For example: suppose you have a program that renders a 3D scene from a hardcoded scene description. A compiler might do a lot of stuff to that program, but what it will certainly not do is notice that the whole hardcoded scene can be replaced with a small representation in the form of a distance estimation function, if the rendering algorithm is also changed from raytracing to distance estimation.

A human in a demo scene situation will certainly perform (or at least try to perform) that transformation, if only because distance estimation is well known to often provide compact representations of certain, a priori very complex, scenes.

Also, nitpick:

> Clearly this problem is NP-complete as hell

I think it's almost certainly not even in NP; that would require a polynomial algorithm that, given some evidence that you can choose, proves that a particular program really is optimal. I think that's still impossible (but am gladly proven wrong). If I'm correct, it's not NP-complete, it's NP-hard.

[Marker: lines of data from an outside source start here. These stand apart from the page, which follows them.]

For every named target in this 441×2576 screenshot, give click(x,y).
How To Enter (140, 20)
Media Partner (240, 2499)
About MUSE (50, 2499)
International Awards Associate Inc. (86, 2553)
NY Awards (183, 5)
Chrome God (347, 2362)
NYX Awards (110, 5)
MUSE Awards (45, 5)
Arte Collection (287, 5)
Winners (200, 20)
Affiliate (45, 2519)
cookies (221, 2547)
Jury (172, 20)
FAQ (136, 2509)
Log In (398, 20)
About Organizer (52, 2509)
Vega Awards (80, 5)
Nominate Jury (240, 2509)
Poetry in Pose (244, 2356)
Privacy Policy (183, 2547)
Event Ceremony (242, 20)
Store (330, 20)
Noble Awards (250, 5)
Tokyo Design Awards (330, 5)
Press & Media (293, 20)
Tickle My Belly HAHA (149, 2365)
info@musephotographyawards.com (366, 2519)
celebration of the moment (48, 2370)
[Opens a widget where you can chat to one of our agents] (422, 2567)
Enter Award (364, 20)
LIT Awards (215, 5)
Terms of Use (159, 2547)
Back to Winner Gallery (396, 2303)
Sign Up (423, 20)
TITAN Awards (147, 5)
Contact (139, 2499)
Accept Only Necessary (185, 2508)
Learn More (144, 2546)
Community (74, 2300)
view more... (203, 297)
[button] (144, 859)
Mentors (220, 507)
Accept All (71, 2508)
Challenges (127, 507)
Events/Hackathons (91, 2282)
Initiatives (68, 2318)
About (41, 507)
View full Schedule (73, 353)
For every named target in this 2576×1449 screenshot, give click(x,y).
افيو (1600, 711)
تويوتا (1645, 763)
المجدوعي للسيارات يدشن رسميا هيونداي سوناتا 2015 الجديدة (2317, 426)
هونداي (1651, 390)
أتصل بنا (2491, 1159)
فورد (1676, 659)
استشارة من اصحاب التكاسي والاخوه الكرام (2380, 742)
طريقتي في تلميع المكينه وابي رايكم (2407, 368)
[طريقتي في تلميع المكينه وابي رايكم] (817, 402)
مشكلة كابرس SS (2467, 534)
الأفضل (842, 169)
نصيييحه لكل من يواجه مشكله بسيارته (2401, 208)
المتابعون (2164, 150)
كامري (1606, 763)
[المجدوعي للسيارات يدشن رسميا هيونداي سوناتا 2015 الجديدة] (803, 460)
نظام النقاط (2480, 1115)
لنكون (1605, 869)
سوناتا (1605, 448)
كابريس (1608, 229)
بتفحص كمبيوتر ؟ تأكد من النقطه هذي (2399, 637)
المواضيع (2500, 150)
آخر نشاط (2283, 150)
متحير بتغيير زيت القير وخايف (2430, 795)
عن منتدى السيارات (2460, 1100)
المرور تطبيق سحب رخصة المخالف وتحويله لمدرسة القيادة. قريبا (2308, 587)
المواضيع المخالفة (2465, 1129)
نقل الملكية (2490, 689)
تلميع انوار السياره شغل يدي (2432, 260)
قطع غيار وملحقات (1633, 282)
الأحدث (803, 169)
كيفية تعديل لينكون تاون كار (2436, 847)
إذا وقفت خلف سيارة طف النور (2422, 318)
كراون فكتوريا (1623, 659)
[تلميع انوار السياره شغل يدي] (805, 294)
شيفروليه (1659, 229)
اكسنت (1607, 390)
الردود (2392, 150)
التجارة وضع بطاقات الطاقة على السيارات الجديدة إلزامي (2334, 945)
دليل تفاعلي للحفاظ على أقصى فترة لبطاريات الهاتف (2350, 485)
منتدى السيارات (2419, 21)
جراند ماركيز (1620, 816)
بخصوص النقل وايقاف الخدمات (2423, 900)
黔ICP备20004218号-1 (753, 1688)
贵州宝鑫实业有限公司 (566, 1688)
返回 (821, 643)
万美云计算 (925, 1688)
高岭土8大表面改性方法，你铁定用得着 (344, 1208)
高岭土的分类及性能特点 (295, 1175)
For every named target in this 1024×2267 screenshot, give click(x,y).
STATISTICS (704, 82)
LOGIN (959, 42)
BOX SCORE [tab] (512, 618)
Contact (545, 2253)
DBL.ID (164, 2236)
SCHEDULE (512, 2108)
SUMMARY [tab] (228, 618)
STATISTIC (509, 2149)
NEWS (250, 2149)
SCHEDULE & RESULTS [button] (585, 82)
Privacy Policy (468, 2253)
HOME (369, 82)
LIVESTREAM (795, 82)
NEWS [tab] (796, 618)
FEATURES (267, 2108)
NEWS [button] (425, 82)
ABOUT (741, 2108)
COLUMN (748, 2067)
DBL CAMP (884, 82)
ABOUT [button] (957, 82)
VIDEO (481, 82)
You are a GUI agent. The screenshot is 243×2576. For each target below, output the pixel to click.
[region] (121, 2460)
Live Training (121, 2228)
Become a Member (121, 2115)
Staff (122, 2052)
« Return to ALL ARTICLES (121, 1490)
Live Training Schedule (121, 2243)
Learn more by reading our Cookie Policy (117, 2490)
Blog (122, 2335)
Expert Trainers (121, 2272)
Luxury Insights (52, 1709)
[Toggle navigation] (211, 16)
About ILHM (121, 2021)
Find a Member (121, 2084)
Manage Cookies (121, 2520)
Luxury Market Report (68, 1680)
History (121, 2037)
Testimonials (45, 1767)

> how well a compiler does is mostly dependent on how many of those transformations happen to apply to your program at hand

Right, there's an infinite number of distinct useful code optimizations, there's a cost to checking if any given optimization can be applied, and some optimizations have _massive_ costs for very rare and specific savings, so any given compiler is making a practical decision to include some optimizations and omit others. There was some discussion in the Rust community about LLVM having a period where they weren't tracking regressions in compile times - so "the perfect optimizing compiler" isn't really a coherent goal. But I still wonder how much faster Optimal Chromium would be. Just another interesting number I'll never know, I suppose.

> I think it's almost certainly not even in NP

Yeah, that was sloppy of me, I think this is undecidable by Rice's theorem. Nice catch!